EXTRACTED ENTRIES
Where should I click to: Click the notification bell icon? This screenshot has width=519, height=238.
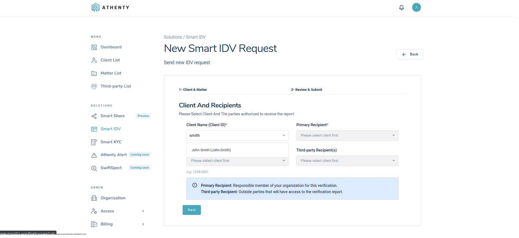click(x=401, y=8)
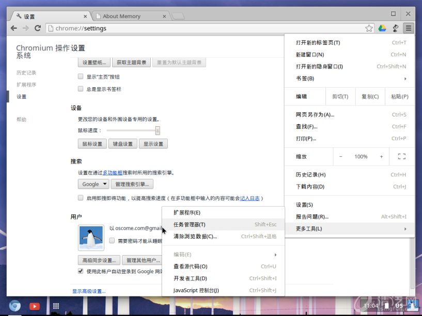
Task: Enter fullscreen via zoom row icon
Action: point(401,157)
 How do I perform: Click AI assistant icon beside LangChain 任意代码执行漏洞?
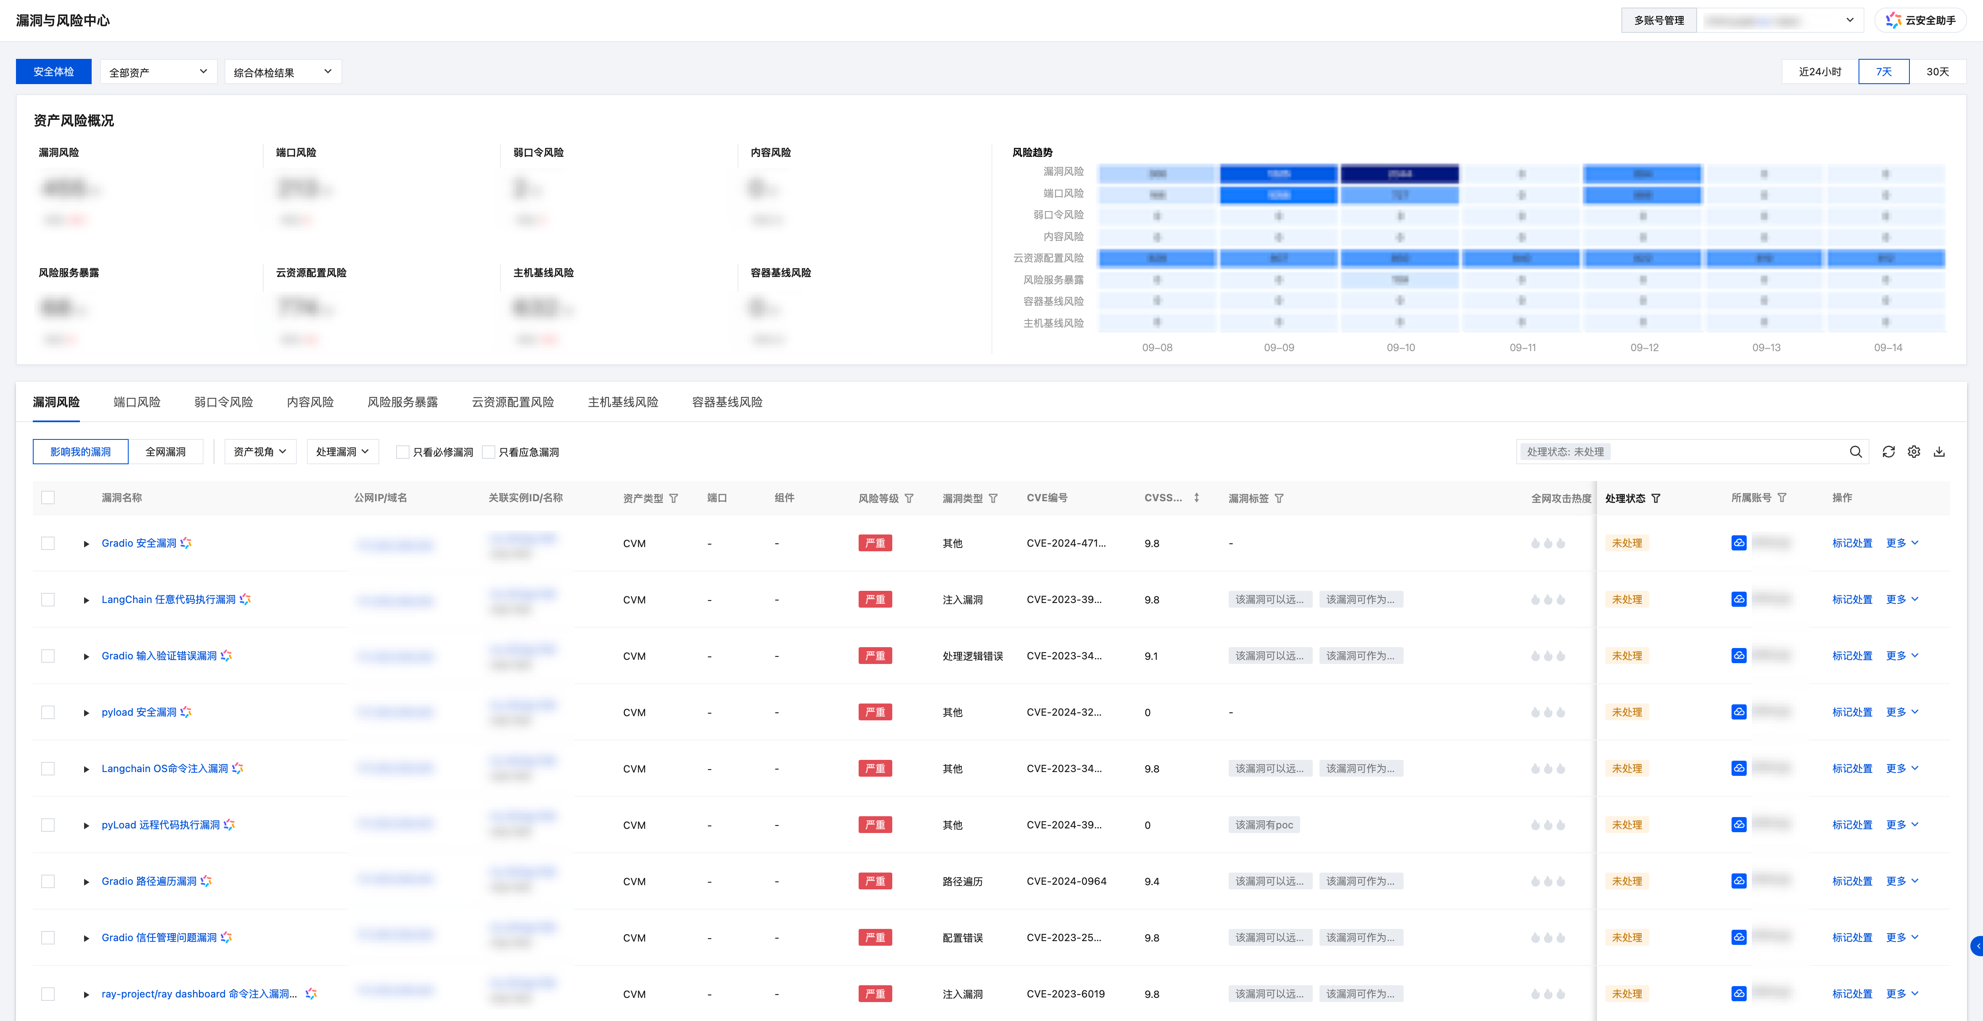246,599
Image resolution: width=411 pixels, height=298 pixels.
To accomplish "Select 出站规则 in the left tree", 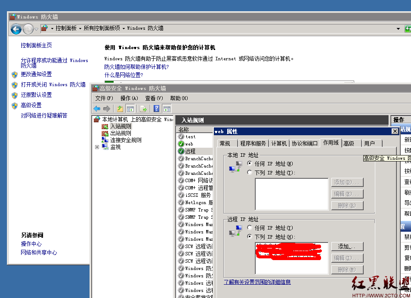I will pos(121,133).
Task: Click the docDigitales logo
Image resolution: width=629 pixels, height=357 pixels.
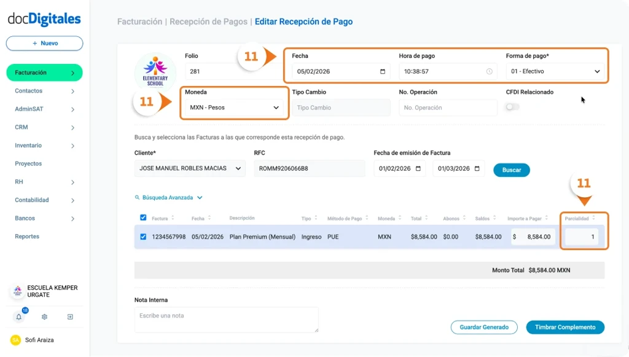Action: tap(43, 19)
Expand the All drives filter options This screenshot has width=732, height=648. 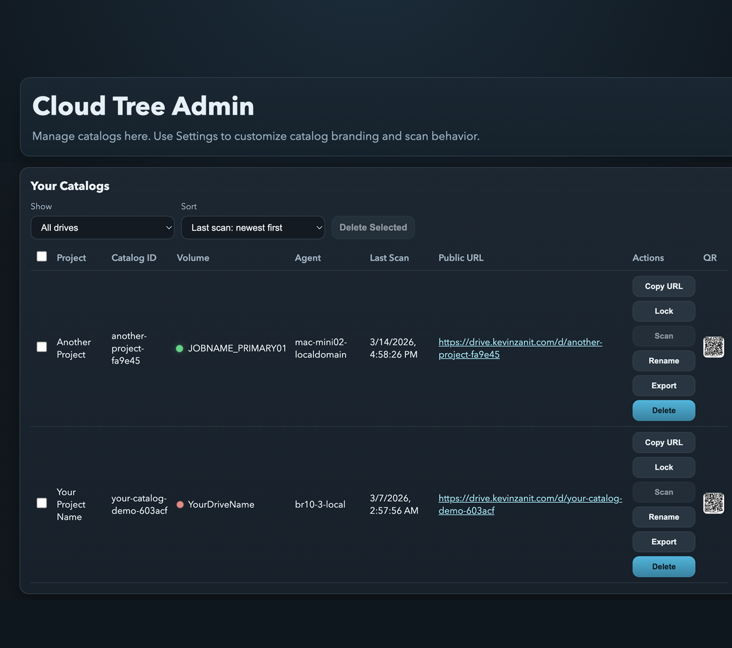[102, 228]
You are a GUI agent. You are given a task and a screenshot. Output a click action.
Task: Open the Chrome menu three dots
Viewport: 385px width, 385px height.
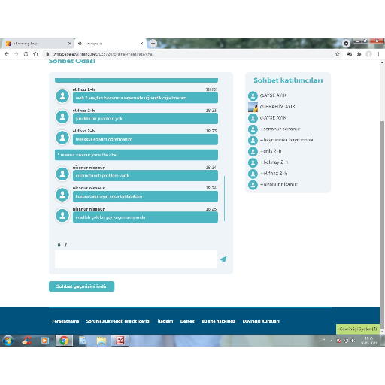pos(378,54)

EXERCISE PROMPT
Can you copy word for word everything in the data above, from the line containing "You are a GUI" down to the end of the data, leaving the pictures out?

RESULT OF THE TASK
You are a GUI agent. You are given a task and a screenshot. Output a click action.
Task: Open the Chrome menu three dots
Viewport: 385px width, 385px height.
pos(378,54)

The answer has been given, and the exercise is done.